Anyone who believes in equality knows there is genuinely no humour to be found in jokes that make oppressing or hating women the punchline. Every joke that relies on hitting or hating your wife reveals a marriage in which one member sees the other as inferior. Every punchline that hinges on stereotypes about female behaviour and sexualising women’s bodies reveals deep misogyny and disrespect for women that one has around them. Men are retreating to the privacy of WhatsApp groups to validate their misogyny, just like we lower our voices and retreat to our living rooms to share our most bigoted thoughts.

Such behaviour sadly is socially acceptable. People who aren’t comfortable with it and dare to call it out are insulted by the hordes of vociferous high school bullies who never grew up.

This occurred a second time when a cartoon sketch of a senior female journalist, in a tight miniskirt with half-exposed hips and her exaggerated breasts protruding obnoxiously out from a half-open blouse, was shared amidst much merriment from the group. I was astonished when the explanation given by the gentleman sharing it was, that she is an Indian agent hence it’s shared on a lighter note.

Why should one witness women being stripped naked, doused in a pond of water and molested by men; all in the garb of showcasing what the other side of the border is doing to its women? Who is actually getting their cheap thrills by sharing this type of content in a mixed forum? Where again, I am the only participant because I respect the institution to which I belong. And, because of my objection, I am threatened, that too by a woman, who is oh-so-loyal to her colleagues and wants to be a part of the ‘inner circle’. All I have to say is that, you may entertain an idea without accepting it, but note that your entertainment stands as encouragement in the eyes of people who have accepted the idea of an unequal society.

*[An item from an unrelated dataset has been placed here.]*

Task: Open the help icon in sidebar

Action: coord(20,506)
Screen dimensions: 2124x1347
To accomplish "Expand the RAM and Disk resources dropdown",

The most recent incident which finally drove me to put thought to paper is the swearing involving words ‘mother’ and ‘sister’ that became viral after the recent dharna staged by the so-called maulvis in Islamabad. The videos being shared and the dialogues repeated with great glee on our WhatsApp forum by both genders alike. Mind you, a particularly tired old card is being played: ‘lighten up’, it’s not like that the behaviour of various men sharing is actually bad or inappropriate. ‘It’s just that you don’t get it’ and ‘why are you objecting to the words being used here’, ‘it’s all over social media, go and object there’ and ‘stop being holier than the Pope’.

Basically, comedy has always been a standard defence used by men against claims of sexual impropriety.

The reality of sexual harassment and abuse has also been absorbed into a cultural vocabulary that has almost allowed men to reflect their version of reality. They actually think that women respond positively to their unwanted advances because that’s what men’s stories have always told them.

As a couple of my male colleagues, who have dared to speak out in the group, pointed to why would one use sexual innuendoes on a public forum where women are present, when they would not use them at home in front of their mothers or daughters? It is not women who need to learn how to take a joke - it is men who need to stop acting like one!